Não sei se quero falar do “orçamento”. De facto aquilo ainda não é senão um projecto. Só depois dos pais e mães (e filhos) da Pátria se ajuntarem e discutirem é que a coisa se transforma em Lei.

Todavia, alguma coisa já se pode dizer sobre o documento.

Comecemos pelo mais fácil. O Sr. Ministro Centeno veio dar-nos a extraordinária novidade de aquilo ser um “orçamento de escolhas”. Conviria lembrar a S.ª Ex.ª , seguramente um luminar de finanças mas um fraco conhecedor de português que um orçamento, qualquer orçamento, é sempre uma (ou um conjunto de) escolha.

E tanto o é que, ao contrário dos cavalheiros do anterior Governo (também eles luminares da ciência financeira), este governo escolheu outros meios de financiar o Estado e enfrentar a despesa pública que, pelos vistos, não só não desce mas, porventura, subirá.

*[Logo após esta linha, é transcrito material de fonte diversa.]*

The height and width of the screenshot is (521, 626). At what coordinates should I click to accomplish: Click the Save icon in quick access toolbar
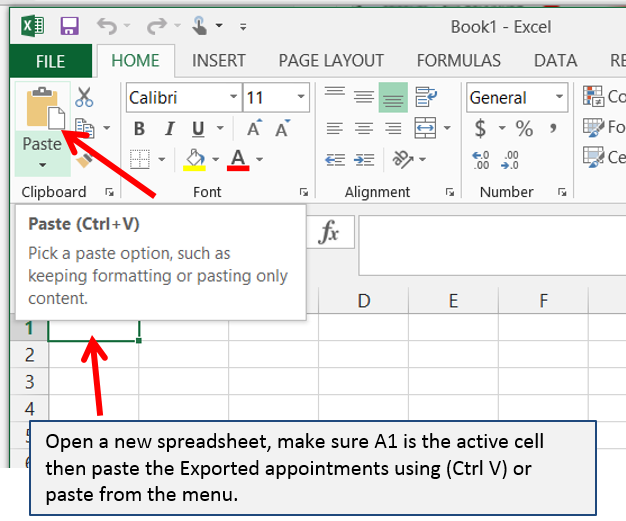coord(70,26)
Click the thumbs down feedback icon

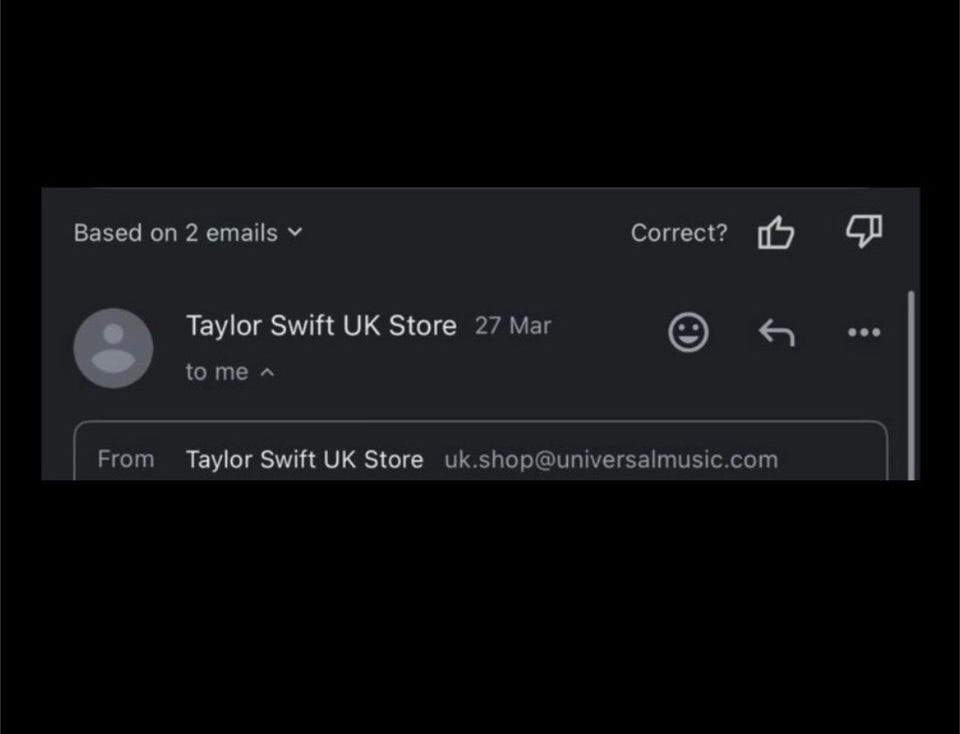click(x=864, y=232)
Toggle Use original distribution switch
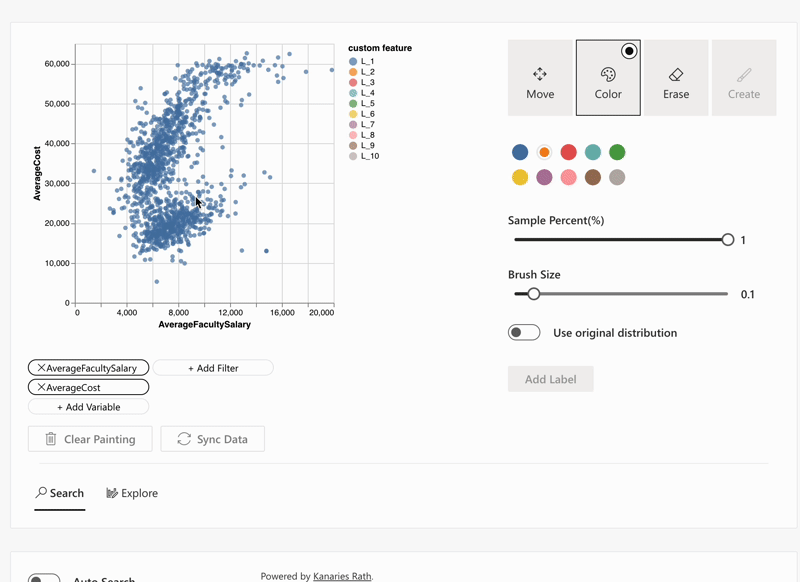This screenshot has height=582, width=800. [524, 333]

Em segundo lugar (e esta vai par outra luminar, desta feita do BE) convém avisar que ir buscar aos ricos para pagar pensões aos pobrezinhos não existe. O Orçamento é um todo, os impostos correm para um bolo único e nada nos pode fazer pensar que a quantia sacada aos ricos (e os ricos em Portugal são, noutras latitudes, gente remediada) vai direitinho para as pensões. Isto aqui não é uma agência de consignações. Se fosse, os meus descontos para a Segurança Social teriam por objecto único a minha reforma, por exemplo.

A terceira observação é que este “orçamento” vai dar aos ricos mais dinheiro do que aos pobres mais pobres.

Em quarto lugar, se eventualmente for verdade uma descida do IRS, convém lembrar que uma boa parte dos novos impostos (ou dos impostos indirectos que são agravados) vai penalizar as classes menos favorecidas. Ou alguém acha que os talassas andam no fast food, nos refrigerantes ou se passeiam em carros a gasóleo. Proporcionalmente, os impostos indirectos atingem mais os de baixo rendimento do que os malvados capitalistas e as classes suas aliadas.

Em quinto lugar, a ideia peregrina de baixar o IVA da restauração (baixa, aliás, um tanto ou quanto restrita) não só não significa uma baixa de preços mas sobretudo beneficia os turistas que, por pouco que gastem, sempre comem duas vezes ao dia. Chegou-me aos ouvidos que poderão ser mais de vinte milhões os turistas neste ano. O que significa pelo menos quarenta milhões de refeições se apenas se demorarem um dia no torrãozinho de açúcar lusitano.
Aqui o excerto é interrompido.